The longest player-coach relationship in Zisis's career came with Andrea Trinchieri, one of only two coaches – along with Katsikaris, for whom Zisis played on two different teams - UNICS and Brose. Zisis believes the future is bright for Coach Trinchieri, who was still his coach when this conversation was recorded. "This is my fourth year with Andrea Trinchieri. I never had a head coach for four years, it is the first time in my career. I got to know him in Italy as an opponent and when I saw Cantu play, I thought they played the right way, moving the ball and doing an excellent job."
Zisis said he was confident things would go well when he signed to play for Coach Trinchieri with UNICS, "but until you work with somebody, you don't really know what to expect." Clearly, it did go well, because after their time together in Kazan, the two reunited in Bamberg.

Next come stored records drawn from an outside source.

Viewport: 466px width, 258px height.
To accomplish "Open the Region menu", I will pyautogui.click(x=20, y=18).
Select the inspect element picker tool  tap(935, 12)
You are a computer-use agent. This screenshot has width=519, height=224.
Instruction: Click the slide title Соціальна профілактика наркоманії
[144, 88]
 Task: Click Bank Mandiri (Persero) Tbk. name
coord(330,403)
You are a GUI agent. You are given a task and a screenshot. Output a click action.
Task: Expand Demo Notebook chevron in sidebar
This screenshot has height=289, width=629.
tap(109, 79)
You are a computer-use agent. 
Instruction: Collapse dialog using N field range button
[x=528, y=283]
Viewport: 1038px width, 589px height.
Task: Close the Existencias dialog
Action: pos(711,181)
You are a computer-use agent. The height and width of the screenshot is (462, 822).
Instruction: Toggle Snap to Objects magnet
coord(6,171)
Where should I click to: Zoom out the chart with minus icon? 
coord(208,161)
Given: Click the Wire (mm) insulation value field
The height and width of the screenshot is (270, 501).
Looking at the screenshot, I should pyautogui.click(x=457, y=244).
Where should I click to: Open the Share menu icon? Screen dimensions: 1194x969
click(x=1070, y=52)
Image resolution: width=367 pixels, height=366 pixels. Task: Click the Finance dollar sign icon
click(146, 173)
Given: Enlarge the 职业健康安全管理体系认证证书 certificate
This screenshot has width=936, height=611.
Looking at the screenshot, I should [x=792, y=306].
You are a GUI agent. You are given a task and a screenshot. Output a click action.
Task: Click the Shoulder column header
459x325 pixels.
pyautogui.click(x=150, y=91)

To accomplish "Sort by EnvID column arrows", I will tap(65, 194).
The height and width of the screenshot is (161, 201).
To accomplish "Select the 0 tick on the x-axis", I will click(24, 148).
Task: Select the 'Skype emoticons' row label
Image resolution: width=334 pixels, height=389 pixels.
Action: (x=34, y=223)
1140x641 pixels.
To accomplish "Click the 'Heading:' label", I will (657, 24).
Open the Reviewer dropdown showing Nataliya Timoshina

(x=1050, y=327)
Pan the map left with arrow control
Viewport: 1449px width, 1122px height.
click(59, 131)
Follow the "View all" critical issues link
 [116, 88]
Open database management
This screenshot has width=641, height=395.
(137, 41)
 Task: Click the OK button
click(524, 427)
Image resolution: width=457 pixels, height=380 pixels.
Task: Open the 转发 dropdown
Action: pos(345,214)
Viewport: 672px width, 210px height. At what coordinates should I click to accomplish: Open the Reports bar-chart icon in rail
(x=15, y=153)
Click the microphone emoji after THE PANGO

"I think he has a great basketball mind and is very, very creative with his ideas. He is very good at putting players in situations to show their best skills. Every player has advantages and disadvantages, and he is very good at putting players in a position to make the most of their advantages. After what he did in Cantu and Bamberg, I hope he has an opportunity to coach at the higher level, to show what he can do," Zisis said. "He helped me play great basketball. I had some great years with him and I will never forget the way he trusted me. His creativity is amazing, especially on offense - I know everything about him and his system, but he was able to come up with new ideas and works on them. He is always evolving as a basketball coach."
It's been a great run for Zisis under some of the best coaches the European game has to offer. The point guard will turn 35 years old this summer and still has some great basketball in him, but when the day comes that he decided to hang up his sneakers, we can hope he is ready to grab a whistle and carry on in the tradition of these great mentors. Perhaps he will be the next great European basketball coach!